Salem Beats
Ki from Salem-Beats.com
If you are at all comfortable with computers [...]
I've spent quite a bit of my time doing computer programming as a hobby. I spent 2 years in tech school doing it as well. I placed #6 in a statewide programming competition, and #2 in another statewide robotics competition. The HTML for my company's website is hand-coded. I developed a full set of Lua scripts for my Logitech G13 so that it can assist me with my DAW workflow. I've installed various Linux distros and continue to use them (as a power user with the UNIX command line) when I need to. I've written scripts for my friend adding bot and scheduled tasks with the command line to automate its process every day -- I even came up with a workaround for the memory leak in its embedded IE browser. I run a rooted Android phone. I hand-chose the services that I will and will-not run on my Windows machine in order to optimize my computer's DAW performance without disabling anything system-critical.

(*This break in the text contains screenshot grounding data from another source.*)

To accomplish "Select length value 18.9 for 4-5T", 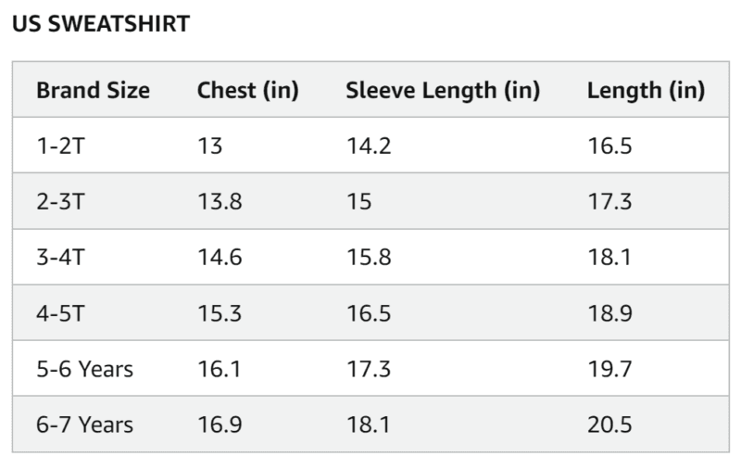I will click(x=609, y=313).
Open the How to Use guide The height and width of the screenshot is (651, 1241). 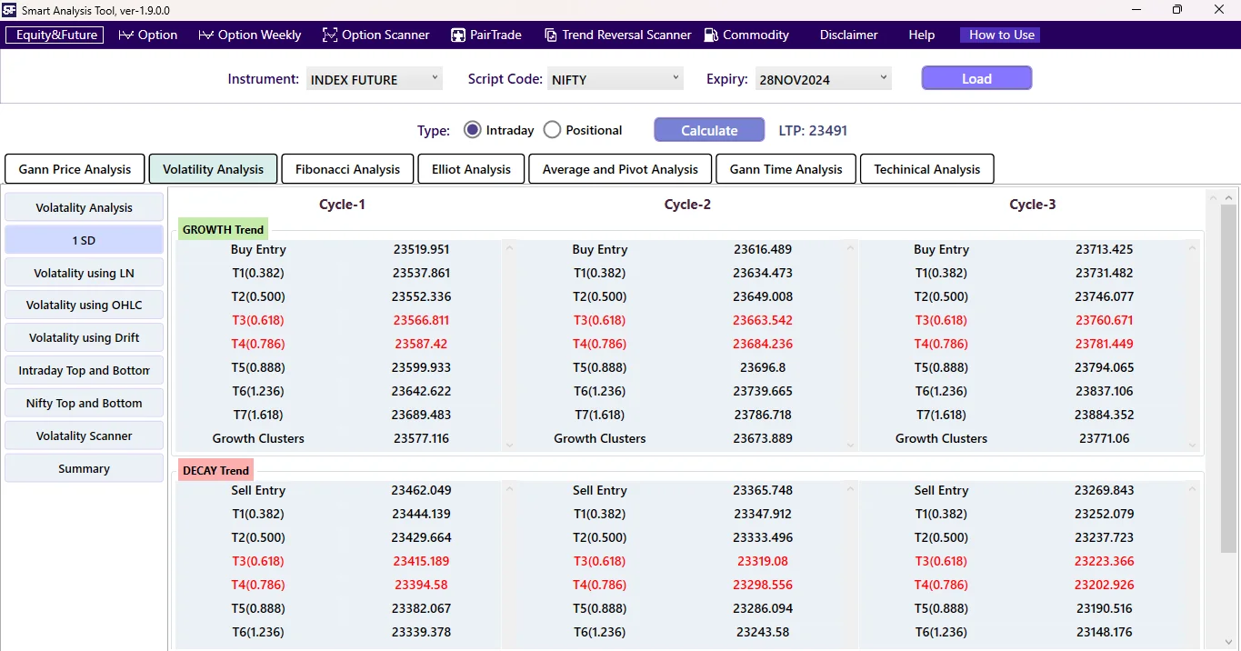coord(999,35)
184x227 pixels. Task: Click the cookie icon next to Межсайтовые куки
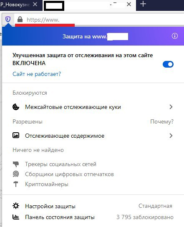point(16,107)
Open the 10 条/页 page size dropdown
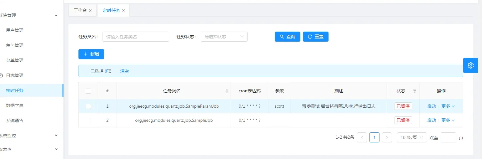 (x=412, y=137)
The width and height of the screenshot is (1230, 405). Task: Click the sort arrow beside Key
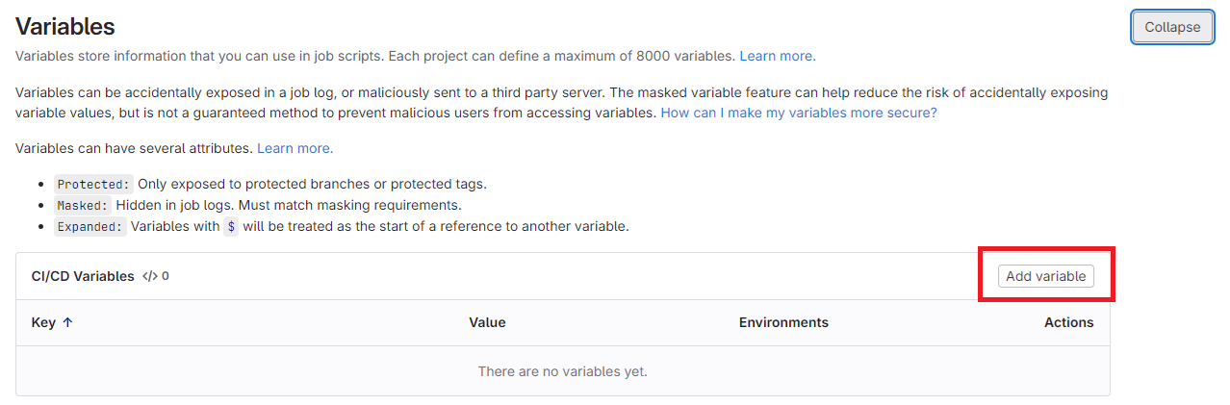click(67, 323)
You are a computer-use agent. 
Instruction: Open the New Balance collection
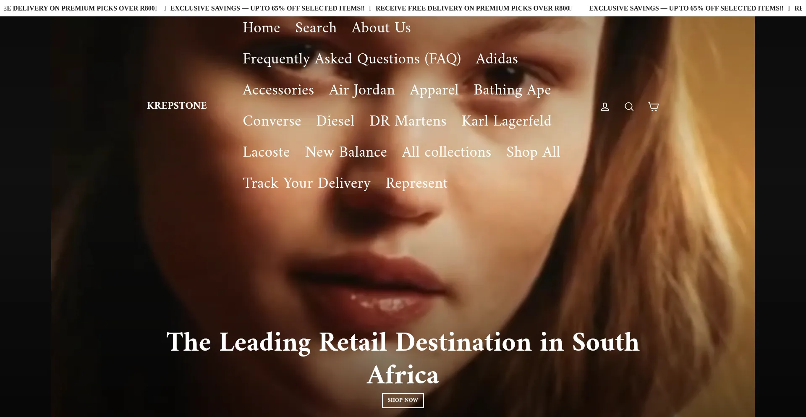click(x=345, y=152)
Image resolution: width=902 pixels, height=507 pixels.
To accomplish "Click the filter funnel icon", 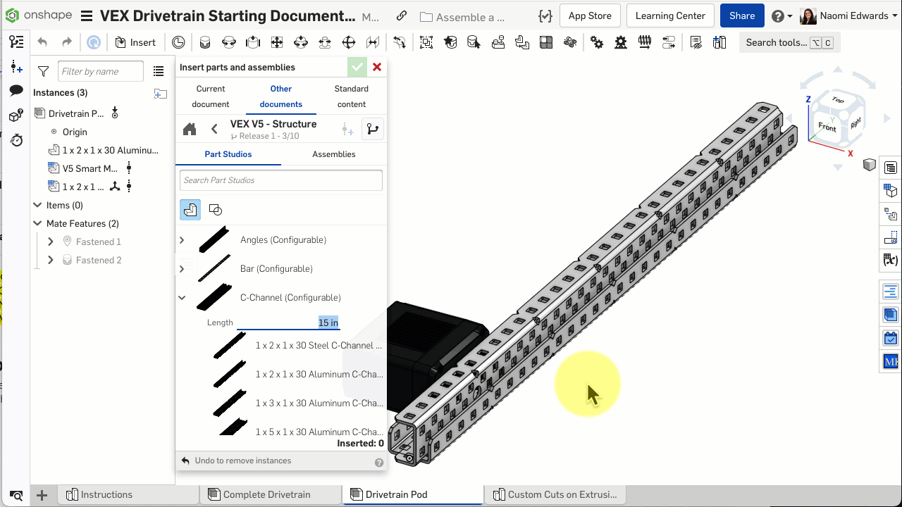I will pyautogui.click(x=44, y=71).
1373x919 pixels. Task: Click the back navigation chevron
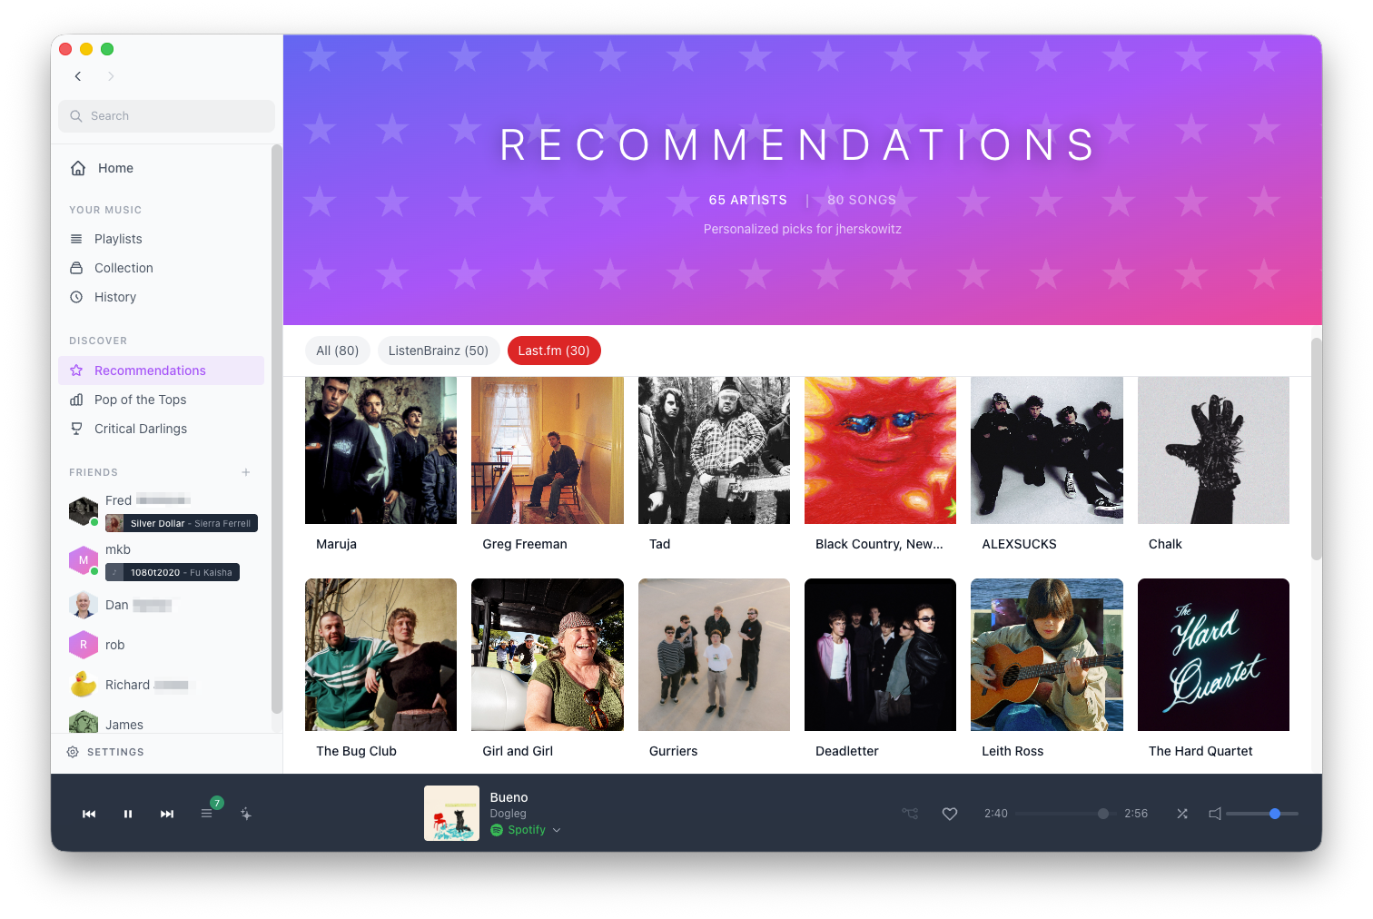[x=78, y=76]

I'm not trying to brag; I'm simply letting you know that besides music, computers are my passion. I'm likely one of the most computer-literate users you'll find on the FP forums.
If you are at all comfortable with computers you will never get a virus... unless someone is trying to say hack into your bank account information or maybe you harbor nuclear launch codes or something.... but if you are not a high risk target and you know how to operate a computer well viruses really are not an issue.
Even with all of this experience backing me, I couldn't tell you with any certainty whether you have a virus or not. Some viruses don't seem to do much. Some look for stored credit card information while you sleep. I recall one virus in particular that made me laugh because it always crashed after a few seconds. Some just slow you down a bit, and little-by-little your computer becomes gradually encumbered by a bunch of extra processes who consume processor cycles and RAM, but since your computer loses its performance gradually from one month to the next, you don't realize how sub-optimally your system is running.
Think about this: Computer software exists that can break the copy protection in Windows. Computer viruses exist that can evade and disable antivirus software. If these things are possible, don't you think that a virus can break (and impersonate) your monitoring tools as well? I have been a victim of imposter "explorer.exe", "regedit.exe", and "taskmgr.exe" files several times in the past, and I'm certain that I've fallen victim to some much more sophisticated rootkits and the like as well. Sure, everything may look great when you try to check out your computer processes, files, and the registry, but how do you know that you can trust what you see?
So long as you use pirated software, you have to wonder whether every system hiccup is caused by a virus.